**PROBLEMS TO WORK ON:**
1 > Answer these questions using the lunar laser ranging thread below:
(a) What type of laser is usually used for laser ranging of the Moon?
(b) What diameter range is given for the telescope used as a collimator?
(c) Which site is named as the main lunar laser ranging site currently?
2 > Write the next part of the lunar laser ranging thread below, picking up after its last line.

**TEXT PROVIDED:**

# When they shoot lasers at the Moon for ranging, what is the shape of the beam?

Laser ranging of the Moon is usually done with a Q-switched pulsed laser fed into a big (1 or 2 meter diameter) telescope as a collimator in order to get a tight beam all the way to the Moon in hopes of maximizing the amount of light returned by a small retroreflector array.

What beam shapes to these systems generate? Are they under-filling the aperture with a mostly Gaussian beam from a spatial filter resulting in a Gaussian profile at the Moon, or do they do some beam shaping to get most of the power to more uniformly illuminate the telescope's aperture, resulting in more of an Airy disk?

• Can't comment for all but the main LLR site currently is Apache Point Observatory Lunar Laser-ranging Operation described in this paper - Section 3.2.1 seems to be what you want. Feb 27 at 1:00
• @astrosnapper just what I needed, thank you!

**SOURCE EXCERPT:**
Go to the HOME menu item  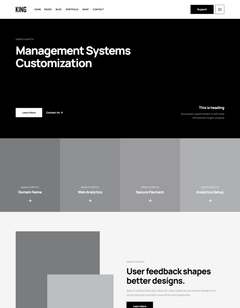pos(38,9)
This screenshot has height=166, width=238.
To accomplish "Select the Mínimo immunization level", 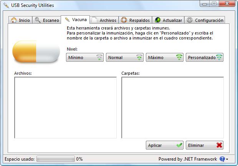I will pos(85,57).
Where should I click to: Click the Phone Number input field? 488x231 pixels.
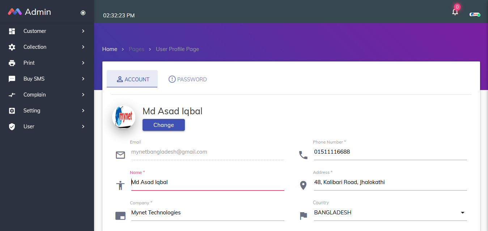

**ANSWERS GIVEN:**
1 >
(a) A Q-switched pulsed laser.
(b) 1 or 2 meters.
(c) The Apache Point Observatory Lunar Laser-ranging Operation.

2 >
– uhoh
Feb 27 at 3:02

## 1 Answer

Thanks to @astrosnapper's comment I've looked at section 3.2.1. of Murphy et al. 2007 APOLLO: the Apache Point Observatory Lunar Laser-ranging Operation: Instrument Description and First Detections.

APOLLO uses the Apache Point 3.5 meter telescope for both transmit and receive, a rotating transparent disk with a mirrored spot on it rotates 20 times per second for T/R switching.

• Primary is 3.5 m diameter, f/10 at the Nasmyth ports ref
• 1.1 arcsecond median image quality near zenith
• 90 ps FWHM Nd:YAG laser operating at 20 Hz and 115 mJ/pulse
• photon return rates approaching one photon per pulse
• requisite number of photons for one-millimeter normal (ranging) points collected on few-minute timescales.
• best performance to date approx. 2500 return photons from the Apollo 15 array in a period of 8 minutes. Avg. return rate then about 0.25 photons per shot, peak of 0.6, Approx, half photons arrived in multi-photon bundles, largest containing eight photons.
• APOLLO brings LLR solidly into the multi-photon regime for the first time.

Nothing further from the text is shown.